The Children’s Mental Health Accessibility Act 2012

The Children’s Mental Health Accessibility Act 2012

Legislation and Political Context

The Children’s Mental Health Accessibility Act 2012 was introduced by senators John Kerry and Chuck Grassley (Varner, 2012). This act seeks to expand and provide more strength to the mental healthcare services offered to children under Medicaid. Specifically, the bill seeks to extend the authority of the waiver to cover for young people receiving home and community-based services. Among the major changes that the bill proposes is to restrict case managers from providing both case management and direct services. To eliminate a possible conflict of interest, the bill seeks to prevent the case manager from providing direct services. In this manner, the children and their families will be provided with a true freedom of choice (Varner, 2012).

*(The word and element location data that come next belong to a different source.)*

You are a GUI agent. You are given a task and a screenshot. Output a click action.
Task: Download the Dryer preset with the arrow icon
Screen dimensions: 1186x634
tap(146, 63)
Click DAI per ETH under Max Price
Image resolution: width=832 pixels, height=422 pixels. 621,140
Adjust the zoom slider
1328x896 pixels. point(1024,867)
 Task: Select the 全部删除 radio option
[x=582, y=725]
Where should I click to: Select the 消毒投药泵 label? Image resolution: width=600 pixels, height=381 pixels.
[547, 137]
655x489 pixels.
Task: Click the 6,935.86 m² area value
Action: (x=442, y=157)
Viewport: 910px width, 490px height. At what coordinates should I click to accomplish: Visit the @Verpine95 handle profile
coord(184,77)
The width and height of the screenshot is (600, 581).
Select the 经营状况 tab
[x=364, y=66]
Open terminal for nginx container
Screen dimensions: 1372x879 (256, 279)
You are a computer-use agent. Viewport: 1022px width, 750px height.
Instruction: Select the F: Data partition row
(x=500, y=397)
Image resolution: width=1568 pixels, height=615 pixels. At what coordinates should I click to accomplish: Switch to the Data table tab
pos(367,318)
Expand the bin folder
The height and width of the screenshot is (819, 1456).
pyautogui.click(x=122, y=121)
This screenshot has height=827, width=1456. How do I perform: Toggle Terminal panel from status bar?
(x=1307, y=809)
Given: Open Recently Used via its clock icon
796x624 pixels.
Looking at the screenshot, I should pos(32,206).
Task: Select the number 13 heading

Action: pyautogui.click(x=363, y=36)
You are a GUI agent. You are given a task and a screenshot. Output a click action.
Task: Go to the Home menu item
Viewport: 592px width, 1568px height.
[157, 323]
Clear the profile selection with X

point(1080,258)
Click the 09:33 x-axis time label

The bill has 5 sponsors, including Roger Wicker, Chuck Grassley, Mark Begich, Scott Brown and Thad Cochran (Kerry, 2012). The bill was given to the Congressional Committee in June 2012. The Congressional Committee will go through it before forwarding it as a whole to the Senate or taking it to the House (Kerry, 2012). As it stands now, the bill only has a 4% chance of being enacted into law (Kerry, 2012). In all the bills that have been forwarded to the Senate, between 2009 and 2010, only 3% of the total was enacted. This means that the chances of the bill being passed are extremely low. Unlike most bills, this bill is not bipartisan. There is at least one co-sponsor from the majority party and the other co-sponsors are from outside the majority party (Kerry, 2012)

Problem Analysis

South Carolina is one of the first 10 states to have received a grant in 2006 from the CMA for a demonstration waiver. By the year 2008, the pilot program in 3 counties had started serving children and youths (SCDHHS, 2012). By the second year, the waiver had been expanded to cover three additional counties in the state. Financial difficulties could only allow for 50 slots in the 6 counties. Because of the administrative requirements of the waiver, the Department of Health and Human Services was given the responsibility to oversee all administrative duties. In the duration that the waiver had been in place, since 2008, more than 100 youths and families have opted to receive community and home-based care instead of finding placements in the Psychiatric Residential Treatment Facility (PRFT) (SCDHHS, 2012). This has been facilitated by the Children’s Health Access Community Environment (CHANCE) which gives the youths and their families the chance to choose between PRTF and home-based services. During the same time, practitioners have realized that children with mental health problems and need to be cared for in home-based and community settings appear to have positive treatment outcomes (SCDHHS, 2012). Besides, it has been established that community based services are not only cost effective for the federal government, but also for the state (SCDHHS, 2012). Although the community might be defined in various ways, in this case, the community is taken as the immediate neighborhood where the child or the youth lives. The community, thus, refers to the people that the child will interact with frequently and the people that the child might be familiar with.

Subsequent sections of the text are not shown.